Your instructions
The response must be made up of the lines in the entries below that contain "every".

Input
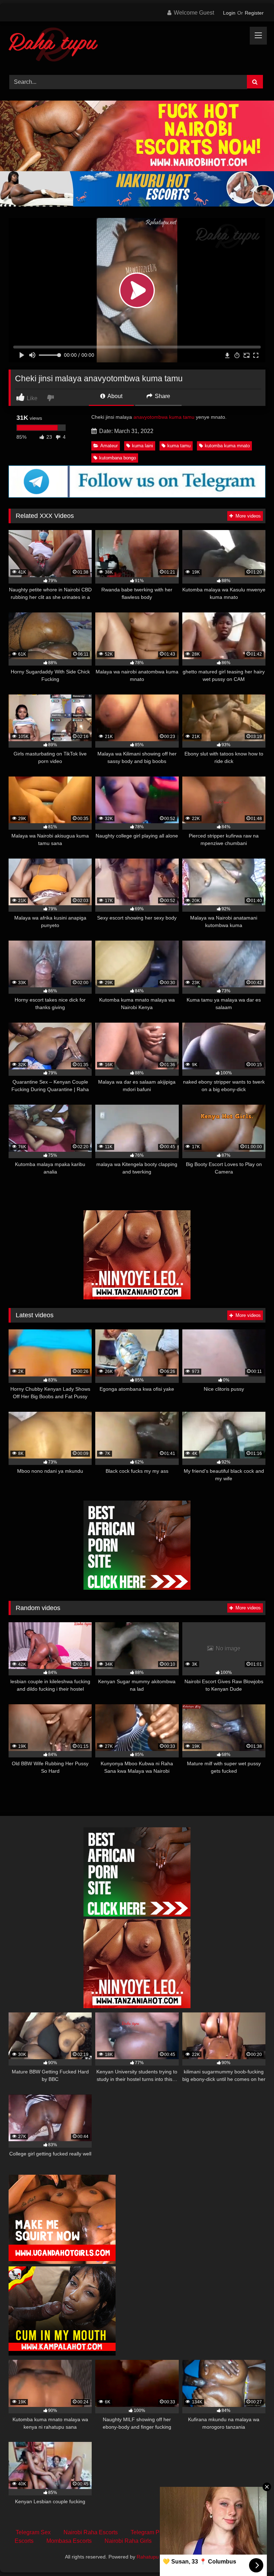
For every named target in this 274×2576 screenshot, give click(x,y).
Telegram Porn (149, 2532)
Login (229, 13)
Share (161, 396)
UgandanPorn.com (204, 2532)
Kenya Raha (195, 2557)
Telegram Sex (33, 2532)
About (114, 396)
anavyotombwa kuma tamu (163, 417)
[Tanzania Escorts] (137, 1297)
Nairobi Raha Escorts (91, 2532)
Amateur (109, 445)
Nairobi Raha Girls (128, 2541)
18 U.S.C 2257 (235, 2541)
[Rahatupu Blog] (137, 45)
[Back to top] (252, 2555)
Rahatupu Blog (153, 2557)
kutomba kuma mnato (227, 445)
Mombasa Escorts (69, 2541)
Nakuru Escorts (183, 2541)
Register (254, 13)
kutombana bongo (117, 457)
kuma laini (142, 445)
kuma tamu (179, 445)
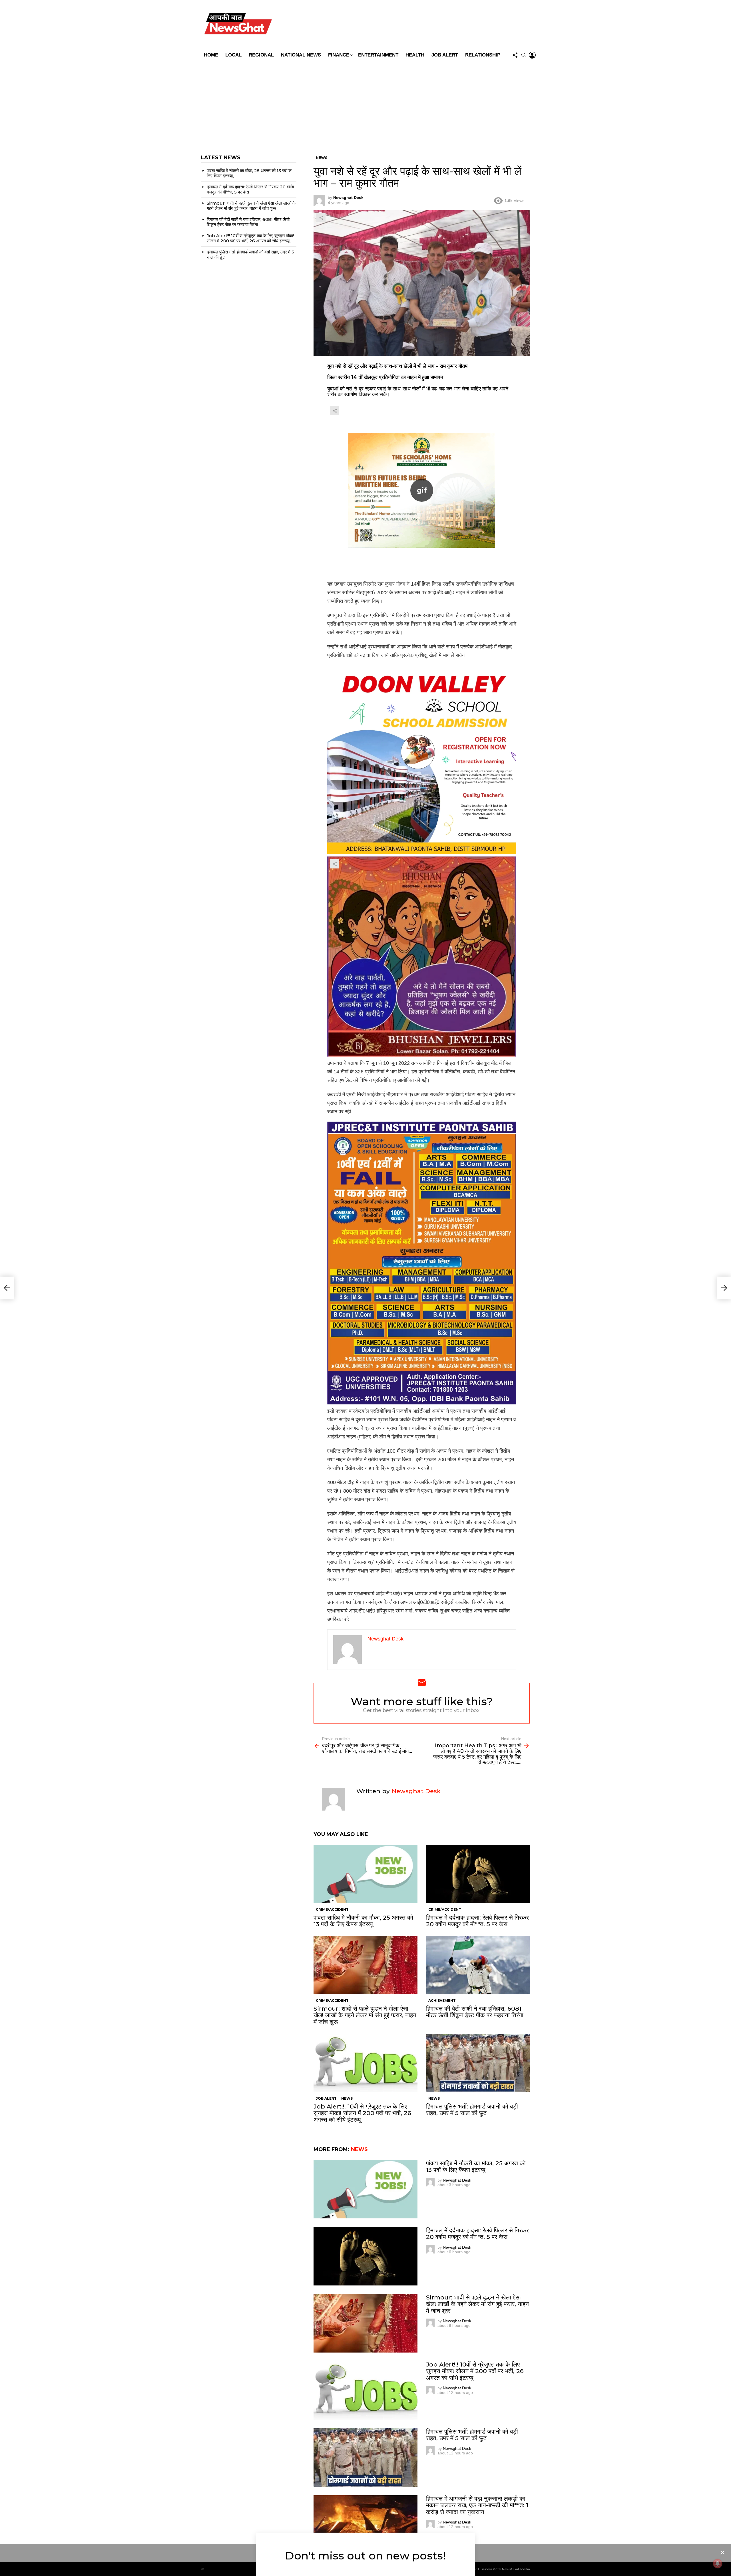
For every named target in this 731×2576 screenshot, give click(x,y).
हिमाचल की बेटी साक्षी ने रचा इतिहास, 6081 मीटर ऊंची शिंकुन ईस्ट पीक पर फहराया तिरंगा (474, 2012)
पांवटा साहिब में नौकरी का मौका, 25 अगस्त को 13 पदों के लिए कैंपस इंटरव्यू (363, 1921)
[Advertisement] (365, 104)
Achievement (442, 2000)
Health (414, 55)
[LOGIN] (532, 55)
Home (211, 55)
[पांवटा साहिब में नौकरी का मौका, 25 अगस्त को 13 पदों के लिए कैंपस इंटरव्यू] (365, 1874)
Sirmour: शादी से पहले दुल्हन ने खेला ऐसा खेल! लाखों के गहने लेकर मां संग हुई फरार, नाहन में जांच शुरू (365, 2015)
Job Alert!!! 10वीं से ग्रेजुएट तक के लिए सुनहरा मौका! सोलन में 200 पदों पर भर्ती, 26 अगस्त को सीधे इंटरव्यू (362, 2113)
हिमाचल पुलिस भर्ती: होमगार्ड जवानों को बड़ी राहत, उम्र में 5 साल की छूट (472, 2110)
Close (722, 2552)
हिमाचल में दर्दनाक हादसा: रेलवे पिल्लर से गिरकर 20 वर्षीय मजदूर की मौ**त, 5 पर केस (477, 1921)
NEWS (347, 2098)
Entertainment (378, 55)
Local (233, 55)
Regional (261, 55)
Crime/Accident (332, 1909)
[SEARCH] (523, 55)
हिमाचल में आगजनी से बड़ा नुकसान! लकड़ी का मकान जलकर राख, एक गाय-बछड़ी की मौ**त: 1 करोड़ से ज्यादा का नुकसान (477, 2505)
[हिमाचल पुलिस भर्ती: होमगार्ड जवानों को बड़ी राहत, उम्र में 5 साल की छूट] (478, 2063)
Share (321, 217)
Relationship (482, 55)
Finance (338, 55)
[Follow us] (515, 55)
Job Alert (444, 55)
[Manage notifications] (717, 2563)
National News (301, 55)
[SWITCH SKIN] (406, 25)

Written response
For every named target in this 274×2576 screenshot, give click(x,y).
For every named target in this 731×2576 screenshot, give click(x,y).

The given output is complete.